**ОТРЫВОК**
════════════════

«— Вот умрёт Толстой — все к чёрту пойдёт! — говорил Бунину Чехов.
— Литература?
— И литература».
Из интервью Д. Ризову, журнал «Мисъл» (Болгария), 1900 г.
...Толстой ...накинулся на политику, и я впервые услышал, чтобы столь малым количеством слов была определена самая слабая и самая несимпатичная сторона политики. Судите сами:
— Вообще говоря, я не люблю политики,— промолвил Толстой.— Часто она объединяет людей, между которыми нет никакой внутренней связи, но которые идут вместе под знаменем общей ненависти. Существует ли союз более жалкий? Необходимым элементом всякого союза должна быть любовь, а не ненависть. Лишь любовь может сцементировать людей и дать им истинную силу и значение...

════════════════

**ИСХОДНЫЙ МАТЕРИАЛ**
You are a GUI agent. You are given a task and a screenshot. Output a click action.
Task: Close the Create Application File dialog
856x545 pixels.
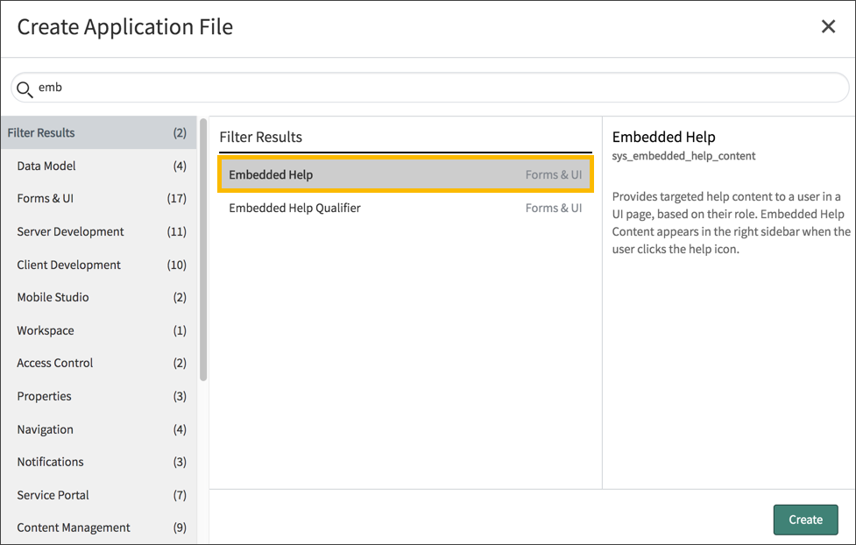(828, 26)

════════════════

**ЗАДАНИЕ**
Перескажите короче абзац отрывка, который начинается словами «— Вообще говоря, я не люблю политики», и сохраните его главные мысли.

**ВЕРНЫЙ ОТВЕТ**
Толстой говорит, что не любит политику. Она часто объединяет людей без внутренней связи лишь общей ненавистью, и такой союз жалок. Основой всякого союза должна быть любовь, потому что только она сплачивает людей и даёт им истинную силу и значение.